The country was able to secure debt relief of $18billion from members of the 19-nation-strong Paris Club.
‘’Part of Nigeria’s case in asking for debt relief was that most of the money borrowed was given to corrupt military dictators, a fact the African country says was well known by foreign banks and governments’’, a commentator had said.
Nigerian have become jittery that Nigeria may be accumulating huge debt again, reminding them of the Paris Club incident, especially during a recession.
“However, there are times that you need to spend your way, literally speaking, out of a challenge of output; recession being one of those. But I think that even at that, you need a certain level of care to make sure that you don’t get into an unsustainable debt scenario.”
“My big worry is that the impact of the borrowing may not be reflected on output, in the sense that if we get into a double whammy where our debt balloons, but we don’t have the necessary stimulation of production, especially when our consumption is very external in its orientation, we need be very careful to watch all of those,” A professor of Political Economy and management expert, Pat Utomi
The Chief Executive Officer, Financial Derivatives Company Limited, Bismarck Rewane, however, condemned the idea of borrowing to support recurrent expenditure.
“We need to move away from debts for recurrent expenditure to debts for capital expenditure, which is projects-specific. The debt level itself is not dangerous, but the debt service level – the debt burden – is very high.
We are using 66 per cent of our independent revenue to pay interest. So, interest rates must come down substantially, or else, we are in trouble,”
The Board Chairman, Nigerian Economic Summit Group, a private sector think tank and policy advocacy group, Mr. Kyari Bukar, said the amount of debt should not be a cause for concern considering the low debt to Gross Domestic Product ratio of the country.
“What one needs to pay attention to is the debt service amount versus the capital expenditure of the budget.
The debt servicing and the ability to service the debts are the key areas of concerns that we should pay attention to,” said Mr. Kyari Bukar, the Board Chairman, Nigerian Economic Summit Group, a private sector think tank and policy advocacy group.
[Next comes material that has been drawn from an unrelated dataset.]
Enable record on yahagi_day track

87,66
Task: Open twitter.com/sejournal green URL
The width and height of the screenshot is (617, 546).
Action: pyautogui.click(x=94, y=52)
While Nigeria debt to GDP stood at 24 percent currently, that of the United States of America and the United Kingdom are 106. 71 and 84.86 per cent respectively. But the difference, according to experts is the sustainability of the debts.
For instance, the economies of U. S .A and U K are almost sure that they can repay their loan given the maturity of their productive capacity, Nigeria, many fear has got various governance encumbrances in addition to weak economy and other incoherencies that could halt the chances of achieving debt sustainability.